Records from a collection
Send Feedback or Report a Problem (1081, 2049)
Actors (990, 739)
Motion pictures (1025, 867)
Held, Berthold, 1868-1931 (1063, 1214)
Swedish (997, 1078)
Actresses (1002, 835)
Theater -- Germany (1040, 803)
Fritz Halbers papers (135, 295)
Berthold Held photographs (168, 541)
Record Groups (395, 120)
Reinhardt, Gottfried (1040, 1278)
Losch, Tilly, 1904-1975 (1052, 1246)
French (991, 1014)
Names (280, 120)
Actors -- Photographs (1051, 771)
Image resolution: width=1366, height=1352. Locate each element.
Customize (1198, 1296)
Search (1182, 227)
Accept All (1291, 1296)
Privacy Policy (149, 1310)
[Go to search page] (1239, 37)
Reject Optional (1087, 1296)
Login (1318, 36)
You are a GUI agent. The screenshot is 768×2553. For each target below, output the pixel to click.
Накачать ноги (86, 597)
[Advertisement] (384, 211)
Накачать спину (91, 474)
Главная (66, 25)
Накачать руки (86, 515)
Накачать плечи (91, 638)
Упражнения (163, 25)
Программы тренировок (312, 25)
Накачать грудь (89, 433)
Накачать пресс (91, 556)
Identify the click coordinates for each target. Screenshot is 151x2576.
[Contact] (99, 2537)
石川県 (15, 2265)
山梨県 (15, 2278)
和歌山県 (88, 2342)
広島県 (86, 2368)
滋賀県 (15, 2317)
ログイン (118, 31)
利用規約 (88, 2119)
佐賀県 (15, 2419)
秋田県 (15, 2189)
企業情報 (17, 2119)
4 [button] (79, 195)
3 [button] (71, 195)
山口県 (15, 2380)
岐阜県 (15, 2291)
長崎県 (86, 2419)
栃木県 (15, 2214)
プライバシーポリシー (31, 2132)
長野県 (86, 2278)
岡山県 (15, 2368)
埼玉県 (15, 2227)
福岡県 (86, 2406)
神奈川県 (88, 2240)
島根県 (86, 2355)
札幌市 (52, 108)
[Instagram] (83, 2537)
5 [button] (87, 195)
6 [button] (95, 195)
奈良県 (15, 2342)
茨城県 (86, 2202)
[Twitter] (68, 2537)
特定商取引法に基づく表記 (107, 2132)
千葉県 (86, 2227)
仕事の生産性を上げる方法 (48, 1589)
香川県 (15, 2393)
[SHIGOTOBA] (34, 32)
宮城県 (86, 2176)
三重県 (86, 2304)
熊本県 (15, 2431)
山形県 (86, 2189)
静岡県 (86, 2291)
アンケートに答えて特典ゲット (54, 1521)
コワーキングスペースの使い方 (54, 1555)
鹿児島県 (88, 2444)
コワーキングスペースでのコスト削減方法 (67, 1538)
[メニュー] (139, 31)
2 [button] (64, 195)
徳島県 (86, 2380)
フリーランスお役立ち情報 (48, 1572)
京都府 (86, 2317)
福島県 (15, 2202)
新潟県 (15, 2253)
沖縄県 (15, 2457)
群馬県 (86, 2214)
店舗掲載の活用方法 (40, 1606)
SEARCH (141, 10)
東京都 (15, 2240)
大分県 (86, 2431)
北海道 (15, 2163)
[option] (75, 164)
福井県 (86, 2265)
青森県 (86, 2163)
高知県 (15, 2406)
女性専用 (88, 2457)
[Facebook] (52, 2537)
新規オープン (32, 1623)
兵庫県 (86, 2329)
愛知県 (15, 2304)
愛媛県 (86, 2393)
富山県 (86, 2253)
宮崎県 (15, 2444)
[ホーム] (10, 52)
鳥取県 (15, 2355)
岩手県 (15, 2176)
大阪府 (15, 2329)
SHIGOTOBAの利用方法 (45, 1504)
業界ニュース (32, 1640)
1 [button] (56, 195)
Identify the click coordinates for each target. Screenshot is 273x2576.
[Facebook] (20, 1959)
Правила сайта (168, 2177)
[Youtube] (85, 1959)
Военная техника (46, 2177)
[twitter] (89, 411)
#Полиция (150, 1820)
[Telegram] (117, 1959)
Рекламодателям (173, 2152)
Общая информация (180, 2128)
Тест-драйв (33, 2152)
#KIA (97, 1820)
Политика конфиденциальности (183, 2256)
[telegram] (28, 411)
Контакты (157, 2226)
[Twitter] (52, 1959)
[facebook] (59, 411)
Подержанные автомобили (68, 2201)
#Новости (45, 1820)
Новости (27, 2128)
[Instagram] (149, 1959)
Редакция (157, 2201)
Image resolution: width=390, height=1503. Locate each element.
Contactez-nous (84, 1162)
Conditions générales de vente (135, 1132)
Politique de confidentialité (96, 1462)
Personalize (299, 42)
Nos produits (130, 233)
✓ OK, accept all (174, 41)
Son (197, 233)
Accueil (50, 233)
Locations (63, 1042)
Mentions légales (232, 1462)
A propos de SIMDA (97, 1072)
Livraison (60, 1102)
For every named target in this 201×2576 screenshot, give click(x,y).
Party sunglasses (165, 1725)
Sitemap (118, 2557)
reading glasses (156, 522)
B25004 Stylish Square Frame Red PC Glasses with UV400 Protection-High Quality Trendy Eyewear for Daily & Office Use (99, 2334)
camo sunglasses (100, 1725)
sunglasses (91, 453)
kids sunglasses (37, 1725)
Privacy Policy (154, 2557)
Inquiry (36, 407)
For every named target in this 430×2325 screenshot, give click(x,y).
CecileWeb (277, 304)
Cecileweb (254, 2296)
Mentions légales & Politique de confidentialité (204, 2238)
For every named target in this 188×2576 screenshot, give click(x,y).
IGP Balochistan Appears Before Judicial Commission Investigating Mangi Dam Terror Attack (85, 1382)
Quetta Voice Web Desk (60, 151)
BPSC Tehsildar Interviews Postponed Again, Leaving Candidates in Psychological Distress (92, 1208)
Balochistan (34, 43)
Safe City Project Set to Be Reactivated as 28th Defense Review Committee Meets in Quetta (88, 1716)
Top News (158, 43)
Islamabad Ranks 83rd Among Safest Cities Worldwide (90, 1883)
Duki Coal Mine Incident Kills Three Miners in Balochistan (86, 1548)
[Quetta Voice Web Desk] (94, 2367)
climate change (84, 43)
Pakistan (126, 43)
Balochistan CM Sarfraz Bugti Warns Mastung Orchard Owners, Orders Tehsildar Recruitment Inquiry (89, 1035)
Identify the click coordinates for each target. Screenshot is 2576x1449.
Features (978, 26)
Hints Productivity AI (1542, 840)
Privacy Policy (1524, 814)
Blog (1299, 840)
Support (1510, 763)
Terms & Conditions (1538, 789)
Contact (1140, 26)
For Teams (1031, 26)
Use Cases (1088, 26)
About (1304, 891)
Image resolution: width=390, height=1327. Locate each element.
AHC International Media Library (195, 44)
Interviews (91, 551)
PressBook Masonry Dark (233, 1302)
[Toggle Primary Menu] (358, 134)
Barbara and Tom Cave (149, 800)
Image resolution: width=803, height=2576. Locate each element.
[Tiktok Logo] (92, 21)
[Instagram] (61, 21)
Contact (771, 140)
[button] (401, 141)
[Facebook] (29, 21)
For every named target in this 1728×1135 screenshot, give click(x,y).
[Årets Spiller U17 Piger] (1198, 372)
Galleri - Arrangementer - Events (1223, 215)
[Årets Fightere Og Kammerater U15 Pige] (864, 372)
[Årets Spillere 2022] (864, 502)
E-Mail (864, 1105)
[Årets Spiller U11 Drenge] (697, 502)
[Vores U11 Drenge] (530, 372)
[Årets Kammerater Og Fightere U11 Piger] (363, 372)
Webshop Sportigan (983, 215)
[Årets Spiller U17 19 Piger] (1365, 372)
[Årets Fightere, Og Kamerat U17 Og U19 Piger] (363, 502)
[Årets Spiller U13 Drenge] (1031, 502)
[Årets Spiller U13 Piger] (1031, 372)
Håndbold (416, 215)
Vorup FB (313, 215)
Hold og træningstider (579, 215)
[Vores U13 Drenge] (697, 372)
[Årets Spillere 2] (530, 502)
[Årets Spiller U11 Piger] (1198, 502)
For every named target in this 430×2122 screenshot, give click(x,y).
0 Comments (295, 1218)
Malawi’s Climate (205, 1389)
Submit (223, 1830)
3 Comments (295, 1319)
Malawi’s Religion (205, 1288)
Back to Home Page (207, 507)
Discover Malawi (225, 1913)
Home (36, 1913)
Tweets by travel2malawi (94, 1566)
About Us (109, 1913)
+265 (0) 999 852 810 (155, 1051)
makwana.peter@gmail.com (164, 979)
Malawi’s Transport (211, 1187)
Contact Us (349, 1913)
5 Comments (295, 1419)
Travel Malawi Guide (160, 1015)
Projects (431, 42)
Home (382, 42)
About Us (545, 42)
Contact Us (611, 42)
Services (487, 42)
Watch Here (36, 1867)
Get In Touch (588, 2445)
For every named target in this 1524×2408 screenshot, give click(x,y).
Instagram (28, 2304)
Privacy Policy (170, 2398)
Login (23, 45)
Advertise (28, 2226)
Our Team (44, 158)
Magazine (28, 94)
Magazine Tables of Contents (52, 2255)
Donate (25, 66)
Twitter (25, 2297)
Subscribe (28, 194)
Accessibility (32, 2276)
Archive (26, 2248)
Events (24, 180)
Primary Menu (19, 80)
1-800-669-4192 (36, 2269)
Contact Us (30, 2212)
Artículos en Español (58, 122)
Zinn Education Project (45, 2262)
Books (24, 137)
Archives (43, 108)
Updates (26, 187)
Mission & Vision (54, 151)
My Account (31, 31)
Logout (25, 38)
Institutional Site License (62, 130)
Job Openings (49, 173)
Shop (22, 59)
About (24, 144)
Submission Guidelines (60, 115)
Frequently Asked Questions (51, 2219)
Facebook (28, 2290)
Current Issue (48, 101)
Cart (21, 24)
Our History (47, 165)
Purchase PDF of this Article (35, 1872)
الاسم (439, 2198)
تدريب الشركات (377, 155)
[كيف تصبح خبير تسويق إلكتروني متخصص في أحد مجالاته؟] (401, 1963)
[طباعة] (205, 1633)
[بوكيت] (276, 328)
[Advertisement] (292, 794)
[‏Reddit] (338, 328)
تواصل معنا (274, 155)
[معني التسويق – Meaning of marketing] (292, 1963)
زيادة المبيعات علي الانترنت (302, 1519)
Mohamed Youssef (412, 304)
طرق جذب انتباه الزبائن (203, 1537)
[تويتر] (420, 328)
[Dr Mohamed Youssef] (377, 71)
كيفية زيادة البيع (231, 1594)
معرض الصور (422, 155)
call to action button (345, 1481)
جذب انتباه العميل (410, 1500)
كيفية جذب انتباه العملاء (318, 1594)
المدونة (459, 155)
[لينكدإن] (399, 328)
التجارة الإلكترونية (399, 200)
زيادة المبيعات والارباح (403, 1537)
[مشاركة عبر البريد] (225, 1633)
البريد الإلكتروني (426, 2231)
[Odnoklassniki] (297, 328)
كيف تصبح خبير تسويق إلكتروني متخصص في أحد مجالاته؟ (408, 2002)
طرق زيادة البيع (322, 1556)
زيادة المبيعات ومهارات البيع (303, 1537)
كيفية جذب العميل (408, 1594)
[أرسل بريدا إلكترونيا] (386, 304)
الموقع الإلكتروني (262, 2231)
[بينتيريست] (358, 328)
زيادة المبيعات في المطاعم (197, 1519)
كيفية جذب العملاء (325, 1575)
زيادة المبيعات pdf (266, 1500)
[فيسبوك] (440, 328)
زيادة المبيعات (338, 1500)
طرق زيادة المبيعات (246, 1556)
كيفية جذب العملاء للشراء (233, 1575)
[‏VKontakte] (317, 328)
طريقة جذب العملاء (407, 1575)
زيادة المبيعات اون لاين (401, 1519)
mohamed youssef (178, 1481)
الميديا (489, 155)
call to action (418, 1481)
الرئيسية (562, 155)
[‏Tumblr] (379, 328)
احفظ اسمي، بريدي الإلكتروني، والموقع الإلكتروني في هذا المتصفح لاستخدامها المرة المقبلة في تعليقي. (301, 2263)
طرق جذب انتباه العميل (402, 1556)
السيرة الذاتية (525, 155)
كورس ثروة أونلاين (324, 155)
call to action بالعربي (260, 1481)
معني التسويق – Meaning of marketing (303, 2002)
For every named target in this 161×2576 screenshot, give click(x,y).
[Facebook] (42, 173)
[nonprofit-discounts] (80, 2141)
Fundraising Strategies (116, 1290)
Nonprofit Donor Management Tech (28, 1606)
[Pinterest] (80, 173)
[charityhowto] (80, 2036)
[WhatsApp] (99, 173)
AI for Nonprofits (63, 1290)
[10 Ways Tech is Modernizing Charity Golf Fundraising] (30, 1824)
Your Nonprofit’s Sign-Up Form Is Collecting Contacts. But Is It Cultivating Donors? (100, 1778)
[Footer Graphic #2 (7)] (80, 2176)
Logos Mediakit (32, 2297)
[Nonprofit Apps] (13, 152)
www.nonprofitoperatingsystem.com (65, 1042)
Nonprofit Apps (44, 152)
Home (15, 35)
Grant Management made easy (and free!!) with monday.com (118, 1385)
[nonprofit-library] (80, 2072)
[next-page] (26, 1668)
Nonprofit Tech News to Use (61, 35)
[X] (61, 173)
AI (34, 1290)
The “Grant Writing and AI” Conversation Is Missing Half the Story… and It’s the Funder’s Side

## Task description
Lines from the top of the entries above to the line that contains "[Advertisement] (384, 211)" should be set down exactly, please, with both ends kept and nothing added.

## Result for this task
Send Feedback or Report a Problem (1081, 2049)
Actors (990, 739)
Motion pictures (1025, 867)
Held, Berthold, 1868-1931 (1063, 1214)
Swedish (997, 1078)
Actresses (1002, 835)
Theater -- Germany (1040, 803)
Fritz Halbers papers (135, 295)
Berthold Held photographs (168, 541)
Record Groups (395, 120)
Reinhardt, Gottfried (1040, 1278)
Losch, Tilly, 1904-1975 (1052, 1246)
French (991, 1014)
Names (280, 120)
Actors -- Photographs (1051, 771)
Image resolution: width=1366, height=1352. Locate each element.
Customize (1198, 1296)
Search (1182, 227)
Accept All (1291, 1296)
Privacy Policy (149, 1310)
[Go to search page] (1239, 37)
Reject Optional (1087, 1296)
Login (1318, 36)
You are a GUI agent. The screenshot is 768×2553. For each target below, output the pixel to click.
Накачать ноги (86, 597)
[Advertisement] (384, 211)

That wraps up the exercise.